And I Think I Like It.

Writer, performer and visual artist, and newborn opera project initiator, Danielle Adair presented the show »And I Think I Like It.« within the space of Akademie Schloss Solitude. The exhibition includes a collection of thirteen video-song-poems that combine animation, sound, and text, and provide insight into Adair’s complex body of work. It was the first time that all thirteen videos are exhibited as a whole collection. – An essay by Claudia Gehre

For Danielle, it is one of her major projects of the last few years. She started work on the series of videos in 2011 in Los Angeles, CA/USA, and created the last of them during her residency in Solitude. In this series, as in her other works, she draws a picture of her artistic practice, framed in the recent political climate of the United States.

Besides the visual parts, originating from her drawings and collages that she turns into animated motion pictures, the series is strongly language based. Initially the video pieces emit a kind of lightness, mainly because of simplicity of the visual language and the rhythmic and poetic voice, on closer inspection however, the viewer can discern an interrogation of contemporary social, political, and cultural issues.

For some videos she used significant phrases of electoral campaigns and interspersed them with private messages from emails and letters. For example, the piece Hope May (2012) touches on both public and private by using private »hope« statements she culled from her email during the time of Barack Obama’s first presidential campaign in the US in 2008 for which the campaign slogan was »Hope.«

What does it mean to work as an artist in that time? What is her artistic interest and practice? The work What Do You Do (2011), inspired by the expression of »wearing many hats,« is another piece of the puzzle that demonstrates her focus on the performance of the self in everyday society.

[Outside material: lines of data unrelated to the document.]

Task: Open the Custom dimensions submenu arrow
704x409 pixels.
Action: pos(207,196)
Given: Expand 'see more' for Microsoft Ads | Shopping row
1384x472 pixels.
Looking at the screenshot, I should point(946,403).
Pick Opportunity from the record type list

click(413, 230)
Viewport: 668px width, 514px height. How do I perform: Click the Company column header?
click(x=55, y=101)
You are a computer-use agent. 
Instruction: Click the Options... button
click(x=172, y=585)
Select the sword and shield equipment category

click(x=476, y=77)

Assuming that everybody is performing in face-to-face interaction, and therefore taking different responsibilities, she turns it into her form of practice. For exploring different environments the artist plays different roles: as a journalist in the project First Assignment (since 2008), investigating Afghanistan in the pre-election atmosphere of 2008, or as a tourist in On the Rocks, In the Land (2013), visiting conflict zones around significant walls, places like Belfast or Berlin. And sometimes Danielle gives »TED-Talks« as well known personalities of public life. Her main interest here is the moment of slippage that occurs between performance and documentary, the way an individual can be at once both fiction and real. This indecisiveness seems to be distinctive for her work as the titles also often promise a story that the work might not to pretend to fullfil.

For her next project, the short opera Caution Baum, Danielle will work with vocalists and instrumentalists from the Musikhochschule Stuttgart, creating an opera that includes projections, painting, and movement.